Song: "The Way We Were" by Barbara Streisand. Lyrics here:
http://old.yoursonglyrics.com/the-way-we-were-barbra-streisand/

Tuesday, November 2, 2010

Oh My God...Here I Am...Once Again

Life sure can hand you some seismic twists. I was a fool to get lulled into the confidence of thinking that these sorts of things couldn't happen to me any longer. I was a fool to think I was immune to the effects.

The last couple of years I've settled into a pretty consistent pattern. I get up, I go to work, I hang with friends, I may play some video games or watch some TV, I go to bed and get up and do it again. Life has been very simple, steadfast, and predictable. Men have been peripheral in my life and I've been happy with it that way. They come when I want them to and go when I need them to and -- unlike my younger years -- I haven't needed them to complete me, to define me, or to validate me. I have been alone, indeed, but only rarely lonely. The sense of peace and freedom springing from this has been a new-ish frontier I've been exploring with pleasure and I've (hopefully) absorbed many lessons about how to move through the remaining decades of my life.

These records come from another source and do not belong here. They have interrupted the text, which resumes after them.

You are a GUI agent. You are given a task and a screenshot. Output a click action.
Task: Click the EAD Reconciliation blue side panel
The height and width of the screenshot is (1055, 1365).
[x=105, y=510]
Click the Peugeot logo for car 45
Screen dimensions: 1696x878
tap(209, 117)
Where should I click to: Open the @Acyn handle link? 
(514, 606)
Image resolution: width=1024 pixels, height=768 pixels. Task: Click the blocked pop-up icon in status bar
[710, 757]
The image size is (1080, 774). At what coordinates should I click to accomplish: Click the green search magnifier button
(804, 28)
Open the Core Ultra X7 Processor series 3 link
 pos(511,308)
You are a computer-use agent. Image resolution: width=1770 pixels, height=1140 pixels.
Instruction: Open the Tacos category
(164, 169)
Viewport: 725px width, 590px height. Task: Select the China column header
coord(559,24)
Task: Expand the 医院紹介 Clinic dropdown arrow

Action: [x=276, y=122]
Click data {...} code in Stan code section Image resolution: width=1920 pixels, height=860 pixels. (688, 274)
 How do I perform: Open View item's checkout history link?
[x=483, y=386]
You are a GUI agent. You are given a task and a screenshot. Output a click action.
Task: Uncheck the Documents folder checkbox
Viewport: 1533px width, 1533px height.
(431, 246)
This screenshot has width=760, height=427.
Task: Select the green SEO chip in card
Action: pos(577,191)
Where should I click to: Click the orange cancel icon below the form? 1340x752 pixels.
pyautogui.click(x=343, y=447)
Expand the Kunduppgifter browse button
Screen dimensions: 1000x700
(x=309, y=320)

I've wondered now and again during the last few years how I'd react if anything came along to disturb the surface water sense of familiar I've surrounded myself with. I wondered now and again if, like the proverbial drunk, I would forget everything I have learned, pitch far off the wagon, and fall right back into old ways and old patterns. I'd then assure myself that the time for me to allow myself the luxury of self-deception had passed with my divorce and my subsequent acceptance of both my physical limitations and the emotional consequences they play in my relationships. I'd tell myself that.

Then, yesterday, I got a note from the past -- from someone all but gone in my life. It seems that he is now doing what he should have done six years ago and he and his wife are splitting. The news hit me a bit stronger than I thought it would. I didn't expect to actually "feel" the impact of it like I did and there was a part of me that was very disappointed with myself for those feelings. I kept talking myself down from going onto ledges I didn't need to go. Yesterday was another one of those learning experiences.

Today I feel much more level. I've regained a bit of the equilibrium I lost in the aftermath of the news. I am not the same person I was six years ago and neither is he. He will move on and find the path he needs to be on and it won't be one that contains me, at least not in any sense other than in a (perhaps) different sort of friendship. I cannot give him any more now than I could then -- the difference being, now I'm aware of that. I really do accept myself more now. This, at least, is good.

I also learned not to be so cocky. There are still wagons I can fall off of. I suppose only time can be the final determinator.

P.S. = the man I mentioned in my last post, my co-worker that I went for coffee with? We've spent more time together both with others and by ourselves. He's a nice man and is pleasant to be around but I feel no desire to take the relationship any other place than it is. I think he deserves a moniker here so I will call him CB. This makes sense to me for reasons I won't bother to share here.